■ **DATA FOR THIS TASK**
********

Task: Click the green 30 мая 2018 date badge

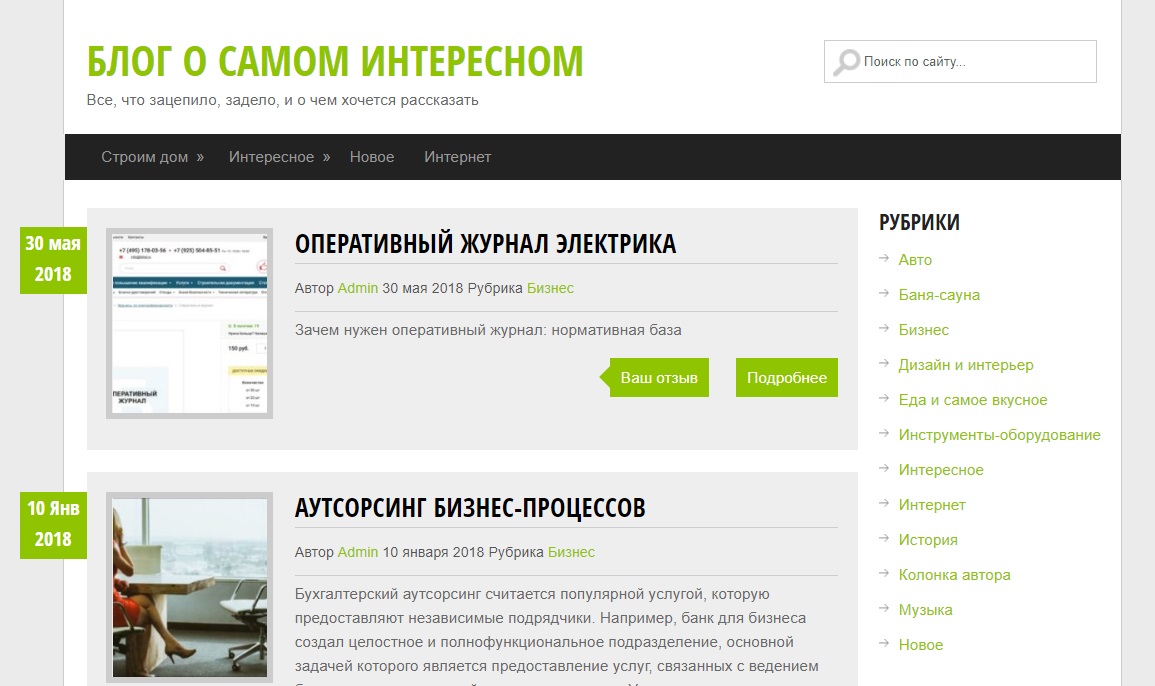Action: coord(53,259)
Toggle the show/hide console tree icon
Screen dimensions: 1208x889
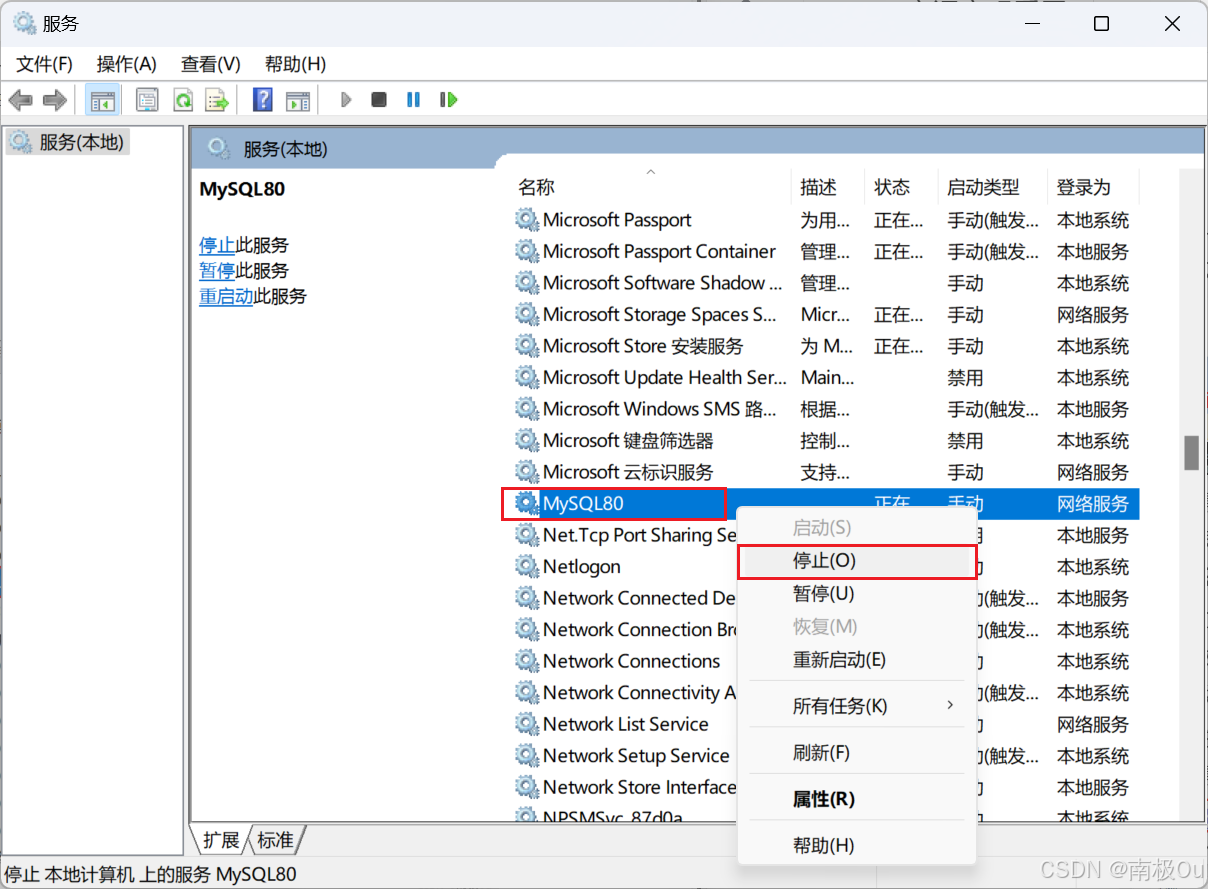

********

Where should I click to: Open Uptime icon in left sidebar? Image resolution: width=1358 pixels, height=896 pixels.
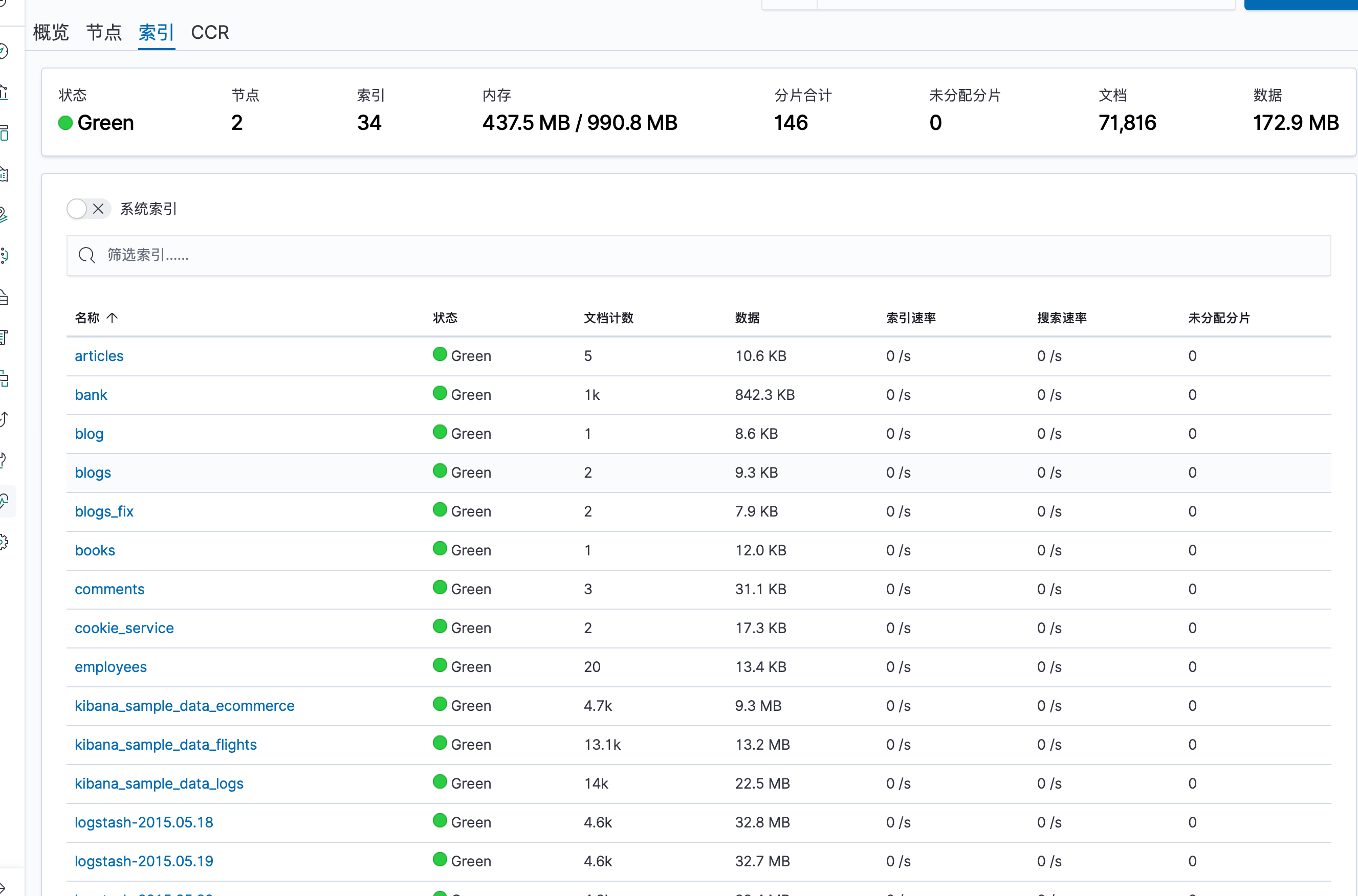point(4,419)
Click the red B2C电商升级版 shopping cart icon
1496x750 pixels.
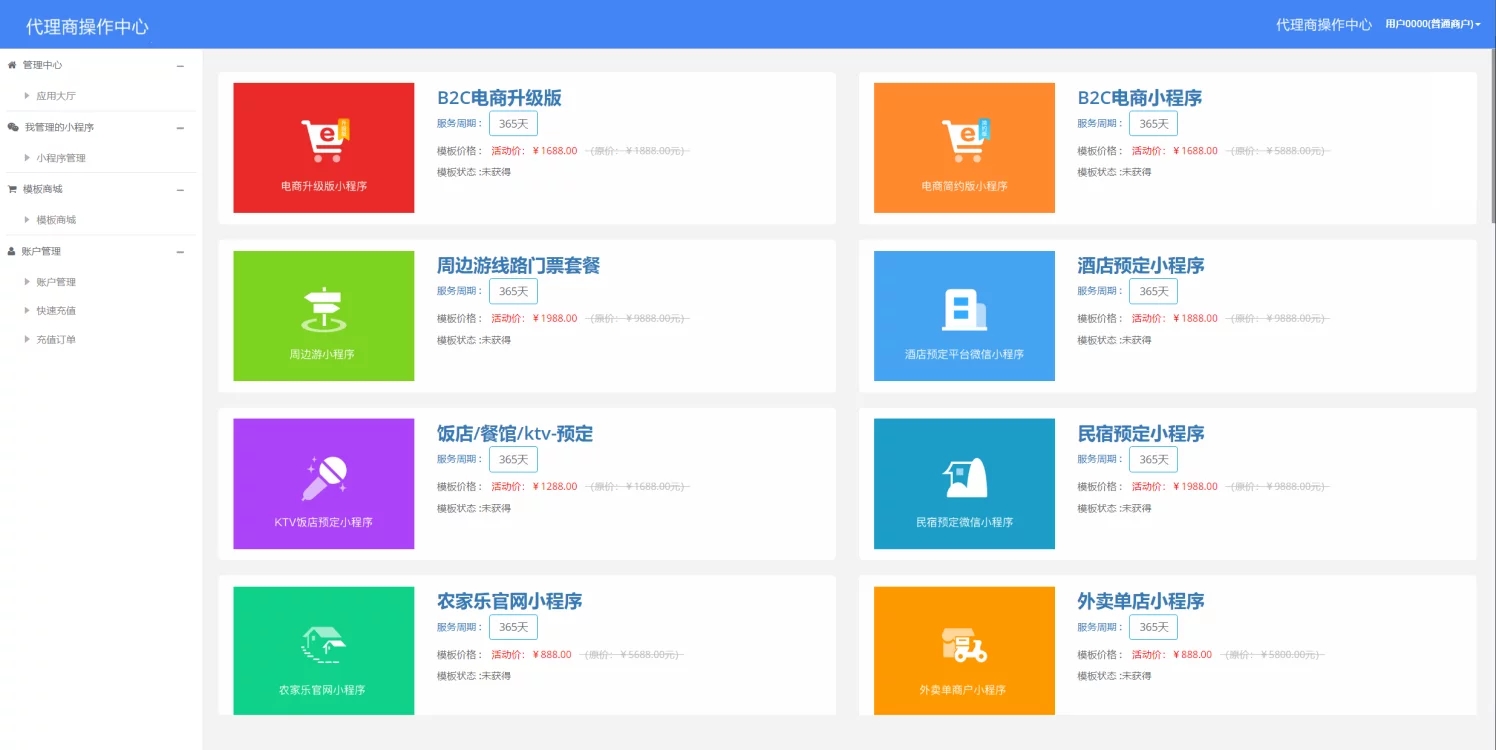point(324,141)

********

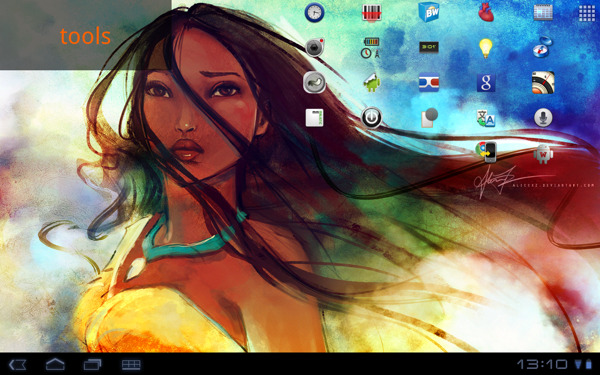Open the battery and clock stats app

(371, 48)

********

■ **STATED EXERCISE**
Offset every coordinate in the answers by -128 and write out all the lines again, items included, starting with the line that contains "Task: Click the green 30 мая 2018 date badge" and going on through the line that contains "Screen dimensions: 1208x889". Leave the pictures out of your answer.

■ **WRITTEN SOLUTION**
Task: Click the green 30 мая 2018 date badge

Action: coord(-75,131)
Toggle the show/hide console tree icon
Screen dimensions: 1208x889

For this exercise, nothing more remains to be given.